» Instrução escrita a: Devolva, sem alterações, a parte do trecho sobre o politicamente correto entre "Há uma aversão" e "a questão central.", inclusive.

» Trecho citado:
○ ○ ○ ○ ○ ○ ○

A batalha contra o politicamente correto não pode ser travada no campo de nosso adversário – o das disputas de narrativas midiáticas e das discussões vãs; e discordo, como alguns disseram, que somente uma força contrária, de mesma intensidade – uma reação, por assim dizer –, é capaz de aniquilar o seu poder. Isso é maniqueísmo. A verdade é sempre superior à mentira; a realidade, maior que a manipulação. Como diz o Dr. Mapp, no sentido político:

Há uma aversão natural à agenda do politicamente correto, estando tão enraizada no liberalismo esquerdista. Simplesmente protestar contra ele não funcionará. É preciso que haja um programa político claro para reverter essa situação; para remover os pontos de vista e a linguagem do politicamente correto das instituições do governo. A menos que exista tal programa, é improvável que o público, que está intensamente irritado com o politicamente correto, acredite que algo irá mudar materialmente […] É preciso uma estratégia de senso comum que lide com a questão central.

○ ○ ○ ○ ○ ○ ○

» Dados registrados:
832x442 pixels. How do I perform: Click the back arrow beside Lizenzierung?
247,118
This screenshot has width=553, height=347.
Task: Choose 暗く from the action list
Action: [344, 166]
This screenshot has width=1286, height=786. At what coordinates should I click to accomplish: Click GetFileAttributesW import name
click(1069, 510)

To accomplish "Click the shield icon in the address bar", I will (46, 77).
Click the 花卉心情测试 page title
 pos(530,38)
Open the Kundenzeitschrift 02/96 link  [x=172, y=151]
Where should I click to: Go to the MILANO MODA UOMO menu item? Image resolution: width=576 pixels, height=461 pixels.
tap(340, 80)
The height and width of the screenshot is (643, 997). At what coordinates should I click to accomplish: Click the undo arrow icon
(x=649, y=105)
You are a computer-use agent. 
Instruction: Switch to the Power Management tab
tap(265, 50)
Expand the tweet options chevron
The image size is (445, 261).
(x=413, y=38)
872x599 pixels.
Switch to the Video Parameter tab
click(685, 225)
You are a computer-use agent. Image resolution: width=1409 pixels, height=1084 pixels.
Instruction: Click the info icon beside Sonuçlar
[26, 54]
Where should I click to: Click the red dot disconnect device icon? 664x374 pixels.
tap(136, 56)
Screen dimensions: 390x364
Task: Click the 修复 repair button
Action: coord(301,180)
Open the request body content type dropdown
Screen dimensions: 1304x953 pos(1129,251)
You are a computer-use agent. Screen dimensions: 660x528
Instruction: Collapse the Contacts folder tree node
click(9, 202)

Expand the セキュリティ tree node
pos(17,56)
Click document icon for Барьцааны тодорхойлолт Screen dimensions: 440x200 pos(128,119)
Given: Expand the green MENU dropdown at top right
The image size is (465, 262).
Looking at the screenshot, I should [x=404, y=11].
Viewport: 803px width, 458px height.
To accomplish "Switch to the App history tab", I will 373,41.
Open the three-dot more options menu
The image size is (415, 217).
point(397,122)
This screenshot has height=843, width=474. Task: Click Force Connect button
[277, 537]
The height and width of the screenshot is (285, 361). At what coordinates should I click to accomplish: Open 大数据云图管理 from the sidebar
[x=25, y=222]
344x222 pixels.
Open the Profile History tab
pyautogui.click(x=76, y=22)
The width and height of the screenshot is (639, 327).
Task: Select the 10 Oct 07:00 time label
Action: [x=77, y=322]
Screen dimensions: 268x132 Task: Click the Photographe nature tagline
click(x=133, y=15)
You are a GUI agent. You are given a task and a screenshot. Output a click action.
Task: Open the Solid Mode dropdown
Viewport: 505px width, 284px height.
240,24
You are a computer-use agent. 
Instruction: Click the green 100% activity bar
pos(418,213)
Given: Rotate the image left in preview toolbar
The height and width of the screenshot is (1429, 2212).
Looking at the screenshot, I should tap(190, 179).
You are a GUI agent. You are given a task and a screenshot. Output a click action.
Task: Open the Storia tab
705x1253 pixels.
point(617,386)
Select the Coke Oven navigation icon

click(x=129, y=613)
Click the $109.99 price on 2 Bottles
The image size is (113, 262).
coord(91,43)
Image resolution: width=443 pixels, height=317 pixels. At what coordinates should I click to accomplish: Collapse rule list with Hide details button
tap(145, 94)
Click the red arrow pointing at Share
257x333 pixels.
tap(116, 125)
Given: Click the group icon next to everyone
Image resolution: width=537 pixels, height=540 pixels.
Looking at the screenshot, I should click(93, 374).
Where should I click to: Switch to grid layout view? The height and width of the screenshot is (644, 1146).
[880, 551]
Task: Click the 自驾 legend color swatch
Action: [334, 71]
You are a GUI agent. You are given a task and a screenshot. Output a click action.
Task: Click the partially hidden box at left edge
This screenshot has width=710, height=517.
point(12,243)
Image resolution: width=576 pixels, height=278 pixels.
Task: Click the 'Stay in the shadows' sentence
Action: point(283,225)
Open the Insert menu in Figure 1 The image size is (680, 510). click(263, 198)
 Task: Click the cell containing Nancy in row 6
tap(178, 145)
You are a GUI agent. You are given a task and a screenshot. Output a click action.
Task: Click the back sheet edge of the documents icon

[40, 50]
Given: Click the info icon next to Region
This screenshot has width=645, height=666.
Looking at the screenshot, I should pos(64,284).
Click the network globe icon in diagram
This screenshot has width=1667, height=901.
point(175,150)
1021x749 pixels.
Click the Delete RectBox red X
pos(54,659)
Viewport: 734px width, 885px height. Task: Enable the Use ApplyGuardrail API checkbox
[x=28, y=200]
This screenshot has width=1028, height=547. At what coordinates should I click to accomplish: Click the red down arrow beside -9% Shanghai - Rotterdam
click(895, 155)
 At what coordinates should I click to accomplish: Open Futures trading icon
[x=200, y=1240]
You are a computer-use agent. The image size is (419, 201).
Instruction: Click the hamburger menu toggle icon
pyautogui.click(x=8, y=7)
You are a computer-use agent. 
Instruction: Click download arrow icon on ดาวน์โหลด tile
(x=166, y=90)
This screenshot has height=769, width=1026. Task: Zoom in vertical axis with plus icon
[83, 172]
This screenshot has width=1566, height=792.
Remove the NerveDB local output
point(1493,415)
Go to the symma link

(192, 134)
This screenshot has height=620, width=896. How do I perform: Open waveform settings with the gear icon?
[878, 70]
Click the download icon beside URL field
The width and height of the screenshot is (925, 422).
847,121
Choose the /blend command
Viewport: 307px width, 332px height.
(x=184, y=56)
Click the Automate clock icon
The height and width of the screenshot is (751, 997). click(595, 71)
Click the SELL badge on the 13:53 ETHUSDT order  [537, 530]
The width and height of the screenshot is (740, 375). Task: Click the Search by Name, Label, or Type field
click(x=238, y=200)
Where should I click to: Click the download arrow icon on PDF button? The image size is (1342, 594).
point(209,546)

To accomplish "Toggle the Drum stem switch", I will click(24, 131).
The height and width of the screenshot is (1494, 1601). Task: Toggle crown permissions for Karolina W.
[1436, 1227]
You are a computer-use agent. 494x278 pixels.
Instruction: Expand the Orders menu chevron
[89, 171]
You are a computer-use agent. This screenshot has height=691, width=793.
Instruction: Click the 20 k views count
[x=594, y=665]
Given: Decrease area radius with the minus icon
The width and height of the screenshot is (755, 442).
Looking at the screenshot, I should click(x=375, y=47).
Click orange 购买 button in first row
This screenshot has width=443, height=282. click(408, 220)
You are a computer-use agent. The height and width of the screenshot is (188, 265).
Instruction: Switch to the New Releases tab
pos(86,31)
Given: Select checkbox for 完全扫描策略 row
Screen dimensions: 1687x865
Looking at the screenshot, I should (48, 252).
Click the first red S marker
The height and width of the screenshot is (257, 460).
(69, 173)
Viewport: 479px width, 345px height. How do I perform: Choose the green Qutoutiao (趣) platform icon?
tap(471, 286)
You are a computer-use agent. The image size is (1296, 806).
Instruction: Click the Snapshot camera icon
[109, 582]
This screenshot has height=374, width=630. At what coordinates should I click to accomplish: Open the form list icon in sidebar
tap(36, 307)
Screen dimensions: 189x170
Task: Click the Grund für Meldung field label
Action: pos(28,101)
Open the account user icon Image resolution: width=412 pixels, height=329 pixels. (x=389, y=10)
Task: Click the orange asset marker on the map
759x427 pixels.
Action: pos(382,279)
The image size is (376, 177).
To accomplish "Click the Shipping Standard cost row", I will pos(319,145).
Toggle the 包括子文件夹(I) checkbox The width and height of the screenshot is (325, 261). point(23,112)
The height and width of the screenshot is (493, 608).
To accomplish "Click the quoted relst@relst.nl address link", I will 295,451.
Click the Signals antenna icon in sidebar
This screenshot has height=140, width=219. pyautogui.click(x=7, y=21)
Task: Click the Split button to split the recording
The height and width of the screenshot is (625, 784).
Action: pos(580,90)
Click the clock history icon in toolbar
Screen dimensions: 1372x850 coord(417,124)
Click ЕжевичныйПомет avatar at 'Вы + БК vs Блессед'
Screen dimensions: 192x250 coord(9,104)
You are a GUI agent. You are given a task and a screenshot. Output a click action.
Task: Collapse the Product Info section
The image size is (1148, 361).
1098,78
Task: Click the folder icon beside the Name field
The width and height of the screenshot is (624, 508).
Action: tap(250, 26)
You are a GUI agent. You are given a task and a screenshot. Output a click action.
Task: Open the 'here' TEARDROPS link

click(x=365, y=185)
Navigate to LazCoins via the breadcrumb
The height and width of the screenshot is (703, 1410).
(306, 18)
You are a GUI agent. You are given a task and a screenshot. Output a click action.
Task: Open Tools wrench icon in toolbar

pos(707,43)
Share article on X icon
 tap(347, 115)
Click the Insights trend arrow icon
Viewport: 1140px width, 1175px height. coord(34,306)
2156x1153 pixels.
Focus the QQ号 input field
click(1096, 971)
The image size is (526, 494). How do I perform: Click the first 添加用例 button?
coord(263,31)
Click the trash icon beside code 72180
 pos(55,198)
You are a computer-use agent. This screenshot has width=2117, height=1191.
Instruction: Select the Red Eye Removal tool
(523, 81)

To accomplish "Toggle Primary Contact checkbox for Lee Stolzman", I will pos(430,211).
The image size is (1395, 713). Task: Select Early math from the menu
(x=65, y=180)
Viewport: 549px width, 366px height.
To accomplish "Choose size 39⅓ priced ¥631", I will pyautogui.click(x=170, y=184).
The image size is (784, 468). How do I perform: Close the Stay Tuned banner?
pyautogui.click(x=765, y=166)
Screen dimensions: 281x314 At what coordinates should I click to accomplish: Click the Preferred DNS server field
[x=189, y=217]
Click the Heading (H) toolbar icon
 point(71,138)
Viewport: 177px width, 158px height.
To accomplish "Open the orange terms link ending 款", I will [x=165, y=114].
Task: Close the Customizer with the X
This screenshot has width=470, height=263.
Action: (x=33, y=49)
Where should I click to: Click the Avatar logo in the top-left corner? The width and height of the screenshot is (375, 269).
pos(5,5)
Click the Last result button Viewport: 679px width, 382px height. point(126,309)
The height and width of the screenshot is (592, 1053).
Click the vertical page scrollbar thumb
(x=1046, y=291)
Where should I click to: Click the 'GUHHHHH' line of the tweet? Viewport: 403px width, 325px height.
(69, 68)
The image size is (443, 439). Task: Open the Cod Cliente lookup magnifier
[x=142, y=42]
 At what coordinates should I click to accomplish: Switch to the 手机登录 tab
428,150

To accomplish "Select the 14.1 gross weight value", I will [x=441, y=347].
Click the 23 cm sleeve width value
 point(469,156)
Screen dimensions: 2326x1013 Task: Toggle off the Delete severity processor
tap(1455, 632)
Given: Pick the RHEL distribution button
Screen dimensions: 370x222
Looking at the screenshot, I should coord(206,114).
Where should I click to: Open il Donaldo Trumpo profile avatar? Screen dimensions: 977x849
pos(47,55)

○ ○ ○ ○ ○ ○ ○

» Instrução escrita b: Selecione todas as linhas dos registros que contêm a palavra "sidebar" e copie-as sem nenhuma alteração.

» Solução comentada a:
Há uma aversão natural à agenda do politicamente correto, estando tão enraizada no liberalismo esquerdista. Simplesmente protestar contra ele não funcionará. É preciso que haja um programa político claro para reverter essa situação; para remover os pontos de vista e a linguagem do politicamente correto das instituições do governo. A menos que exista tal programa, é improvável que o público, que está intensamente irritado com o politicamente correto, acredite que algo irá mudar materialmente […] É preciso uma estratégia de senso comum que lide com a questão central.

» Solução comentada b:
The height and width of the screenshot is (285, 361). At what coordinates should I click to accomplish: Open 大数据云图管理 from the sidebar
This screenshot has height=374, width=630. At what coordinates should I click to accomplish: Open the form list icon in sidebar
Click the Signals antenna icon in sidebar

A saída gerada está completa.